Hidden, Hazardous, Hiker’s Haven in Lei Tung

View from peak of Mt. Johnston near sunset hours

Looking for a relaxing hike on a day off? Despite the gorgeous view on Mt. Johnston, and it’s deceptively low height of just 196m, it’s probably not the best idea if you are looking for something easy.

Any avid hiker in Hong Kong has seen a fair share of elderly people on many of the more forgiving hiking trails, but on Mt. Johnston, very few of the elderly can be found, despite the rather high median age of the neighboring Lei Tung Estate of 46.6, according to the 2011 Population Census.

The only “staircases” that exist beyond the point of slope maintenance is formed by vines and rocks.

Why is that the case? There are several factors. For one, the trail is not an official trail, and the entrance is not exactly obvious, but more importantly, there has not been work from the government on making the trail more accessible.

The trail offers one single set of stairs, and the rest of the trail is created by erosion and activity of other hikers in the past.

Eventually, after a steep climb of approximately thirty minutes, the summit will be reached. The trail reaches angles of 50 degrees in some sections along with pebbles littered throughout which makes the trek a bit too risky for most’s liking.

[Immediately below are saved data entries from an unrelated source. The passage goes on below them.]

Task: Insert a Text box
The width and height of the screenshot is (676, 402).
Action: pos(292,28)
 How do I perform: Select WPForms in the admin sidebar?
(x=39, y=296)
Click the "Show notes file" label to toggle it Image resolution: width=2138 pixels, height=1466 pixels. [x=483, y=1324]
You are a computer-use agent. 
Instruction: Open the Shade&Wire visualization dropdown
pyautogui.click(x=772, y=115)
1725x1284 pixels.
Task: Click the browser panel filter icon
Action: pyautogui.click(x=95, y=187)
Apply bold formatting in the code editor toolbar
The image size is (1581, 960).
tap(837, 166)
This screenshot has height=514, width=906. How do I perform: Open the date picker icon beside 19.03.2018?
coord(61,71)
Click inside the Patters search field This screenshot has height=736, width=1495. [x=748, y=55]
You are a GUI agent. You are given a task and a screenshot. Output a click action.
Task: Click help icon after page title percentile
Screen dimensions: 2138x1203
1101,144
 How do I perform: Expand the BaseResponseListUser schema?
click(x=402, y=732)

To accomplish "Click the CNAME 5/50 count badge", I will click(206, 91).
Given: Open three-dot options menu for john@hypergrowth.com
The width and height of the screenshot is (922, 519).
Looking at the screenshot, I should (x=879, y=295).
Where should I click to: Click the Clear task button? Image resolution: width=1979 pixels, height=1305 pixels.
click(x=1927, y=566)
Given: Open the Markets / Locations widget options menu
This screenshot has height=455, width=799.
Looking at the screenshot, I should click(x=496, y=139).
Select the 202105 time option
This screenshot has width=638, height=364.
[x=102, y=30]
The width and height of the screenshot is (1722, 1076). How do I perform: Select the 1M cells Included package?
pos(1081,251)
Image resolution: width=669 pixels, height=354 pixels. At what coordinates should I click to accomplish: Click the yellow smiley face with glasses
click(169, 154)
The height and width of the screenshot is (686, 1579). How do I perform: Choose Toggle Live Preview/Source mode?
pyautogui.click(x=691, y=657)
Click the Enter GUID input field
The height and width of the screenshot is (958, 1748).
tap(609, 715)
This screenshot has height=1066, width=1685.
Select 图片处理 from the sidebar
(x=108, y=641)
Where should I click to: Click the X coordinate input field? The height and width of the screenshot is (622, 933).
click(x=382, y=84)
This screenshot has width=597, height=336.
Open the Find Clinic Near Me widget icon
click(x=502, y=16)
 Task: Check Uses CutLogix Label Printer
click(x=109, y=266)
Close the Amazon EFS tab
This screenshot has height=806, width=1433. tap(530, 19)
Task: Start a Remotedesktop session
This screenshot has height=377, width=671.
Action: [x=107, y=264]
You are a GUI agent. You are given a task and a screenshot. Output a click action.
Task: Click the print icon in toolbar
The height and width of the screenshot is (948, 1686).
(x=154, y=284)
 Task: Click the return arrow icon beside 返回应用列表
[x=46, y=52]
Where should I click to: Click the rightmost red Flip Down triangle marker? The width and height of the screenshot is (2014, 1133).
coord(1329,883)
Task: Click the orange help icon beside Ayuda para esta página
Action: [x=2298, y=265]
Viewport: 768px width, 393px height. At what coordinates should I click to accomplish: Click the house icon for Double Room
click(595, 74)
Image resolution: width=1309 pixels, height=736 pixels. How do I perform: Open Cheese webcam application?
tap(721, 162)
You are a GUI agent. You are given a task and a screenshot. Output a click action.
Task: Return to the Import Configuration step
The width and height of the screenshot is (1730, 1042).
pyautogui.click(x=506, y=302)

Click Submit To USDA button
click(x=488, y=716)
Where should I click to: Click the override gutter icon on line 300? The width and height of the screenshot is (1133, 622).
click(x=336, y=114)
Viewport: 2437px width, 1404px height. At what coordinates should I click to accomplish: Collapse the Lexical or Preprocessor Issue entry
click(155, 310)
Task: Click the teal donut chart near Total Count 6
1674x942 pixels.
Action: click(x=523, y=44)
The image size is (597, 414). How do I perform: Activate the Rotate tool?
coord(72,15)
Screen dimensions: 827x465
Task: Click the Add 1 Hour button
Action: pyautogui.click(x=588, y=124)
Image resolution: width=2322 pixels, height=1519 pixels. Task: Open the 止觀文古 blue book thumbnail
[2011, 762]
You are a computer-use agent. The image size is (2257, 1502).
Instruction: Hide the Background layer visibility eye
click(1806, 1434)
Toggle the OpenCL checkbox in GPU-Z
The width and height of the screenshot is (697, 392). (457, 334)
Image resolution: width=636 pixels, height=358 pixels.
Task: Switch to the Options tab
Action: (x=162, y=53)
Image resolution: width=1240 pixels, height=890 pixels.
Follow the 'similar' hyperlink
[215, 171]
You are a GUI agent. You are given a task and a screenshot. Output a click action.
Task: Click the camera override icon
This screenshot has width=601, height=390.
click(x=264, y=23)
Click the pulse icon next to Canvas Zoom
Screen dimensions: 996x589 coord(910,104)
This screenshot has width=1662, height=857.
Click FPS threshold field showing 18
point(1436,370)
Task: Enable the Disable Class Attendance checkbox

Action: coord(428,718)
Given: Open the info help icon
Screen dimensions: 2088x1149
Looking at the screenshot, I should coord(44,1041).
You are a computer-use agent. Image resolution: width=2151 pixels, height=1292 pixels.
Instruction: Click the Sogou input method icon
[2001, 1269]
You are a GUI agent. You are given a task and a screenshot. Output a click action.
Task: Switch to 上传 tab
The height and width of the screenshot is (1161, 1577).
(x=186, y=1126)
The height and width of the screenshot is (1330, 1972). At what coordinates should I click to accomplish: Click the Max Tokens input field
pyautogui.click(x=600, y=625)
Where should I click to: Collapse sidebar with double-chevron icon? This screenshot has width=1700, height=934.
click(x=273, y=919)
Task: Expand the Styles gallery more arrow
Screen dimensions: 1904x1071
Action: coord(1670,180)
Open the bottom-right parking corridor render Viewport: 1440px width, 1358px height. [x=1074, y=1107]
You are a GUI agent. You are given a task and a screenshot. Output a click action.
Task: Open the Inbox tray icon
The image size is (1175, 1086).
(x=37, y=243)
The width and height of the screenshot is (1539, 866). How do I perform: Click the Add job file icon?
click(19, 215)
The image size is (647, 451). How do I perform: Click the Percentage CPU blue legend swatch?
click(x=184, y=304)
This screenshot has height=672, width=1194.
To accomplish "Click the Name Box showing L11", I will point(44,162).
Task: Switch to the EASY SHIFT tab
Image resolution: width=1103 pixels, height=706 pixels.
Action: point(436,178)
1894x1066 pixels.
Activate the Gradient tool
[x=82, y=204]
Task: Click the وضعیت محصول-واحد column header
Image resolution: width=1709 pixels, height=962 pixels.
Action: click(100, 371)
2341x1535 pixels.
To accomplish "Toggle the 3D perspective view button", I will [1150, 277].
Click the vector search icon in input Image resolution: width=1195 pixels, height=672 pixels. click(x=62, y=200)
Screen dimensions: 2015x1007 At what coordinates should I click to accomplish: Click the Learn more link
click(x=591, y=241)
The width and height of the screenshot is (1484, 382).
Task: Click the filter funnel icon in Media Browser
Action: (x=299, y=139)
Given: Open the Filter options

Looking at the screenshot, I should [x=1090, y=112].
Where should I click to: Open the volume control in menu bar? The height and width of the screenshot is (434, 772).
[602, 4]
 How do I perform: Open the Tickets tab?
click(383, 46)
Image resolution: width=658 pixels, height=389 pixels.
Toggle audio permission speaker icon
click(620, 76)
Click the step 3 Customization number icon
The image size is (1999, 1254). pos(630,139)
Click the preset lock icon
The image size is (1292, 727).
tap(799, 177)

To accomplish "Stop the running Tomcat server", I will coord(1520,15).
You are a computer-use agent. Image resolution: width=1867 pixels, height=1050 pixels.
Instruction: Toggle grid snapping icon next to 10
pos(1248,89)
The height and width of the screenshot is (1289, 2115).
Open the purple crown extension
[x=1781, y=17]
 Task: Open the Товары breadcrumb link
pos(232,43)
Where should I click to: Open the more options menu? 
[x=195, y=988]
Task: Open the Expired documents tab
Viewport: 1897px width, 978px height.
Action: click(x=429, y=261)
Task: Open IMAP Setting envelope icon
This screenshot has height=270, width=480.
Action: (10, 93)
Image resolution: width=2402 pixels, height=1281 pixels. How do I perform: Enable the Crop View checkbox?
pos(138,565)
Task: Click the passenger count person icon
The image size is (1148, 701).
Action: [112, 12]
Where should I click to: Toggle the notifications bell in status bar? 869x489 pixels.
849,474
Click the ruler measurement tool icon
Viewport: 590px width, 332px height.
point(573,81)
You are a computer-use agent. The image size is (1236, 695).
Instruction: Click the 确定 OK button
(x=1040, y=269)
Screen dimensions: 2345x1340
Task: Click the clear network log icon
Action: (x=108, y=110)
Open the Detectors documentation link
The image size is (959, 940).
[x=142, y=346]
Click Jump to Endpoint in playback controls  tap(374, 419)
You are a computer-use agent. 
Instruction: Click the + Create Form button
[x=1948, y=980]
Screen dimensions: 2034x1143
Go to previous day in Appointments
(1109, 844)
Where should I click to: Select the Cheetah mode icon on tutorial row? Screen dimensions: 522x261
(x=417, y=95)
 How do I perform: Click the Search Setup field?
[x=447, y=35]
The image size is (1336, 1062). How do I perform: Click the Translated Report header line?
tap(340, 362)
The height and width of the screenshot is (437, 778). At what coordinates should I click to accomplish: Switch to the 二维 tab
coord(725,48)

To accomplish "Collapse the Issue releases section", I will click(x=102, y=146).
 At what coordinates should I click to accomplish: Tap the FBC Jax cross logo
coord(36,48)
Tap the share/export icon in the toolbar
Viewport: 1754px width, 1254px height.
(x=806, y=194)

Ah Hung (in blue) and Ah Ming (in green), two hikers from the neighborhood

“We are up here for a hike because it’s a rare day off work for us and it’s nice to enjoy some nature close to home. Though the hike is not very demanding in terms of stamina I do feel that it’s quite dangerous.” said Ah Hung, an experienced hiker.“I mean, the ropes people grab on to are just tied to metal sticks set into the ground a bit loosely, so usually I grab onto the slightly jagged rocks that look like they aren’t loose. I just want to enjoy the view without the risk.”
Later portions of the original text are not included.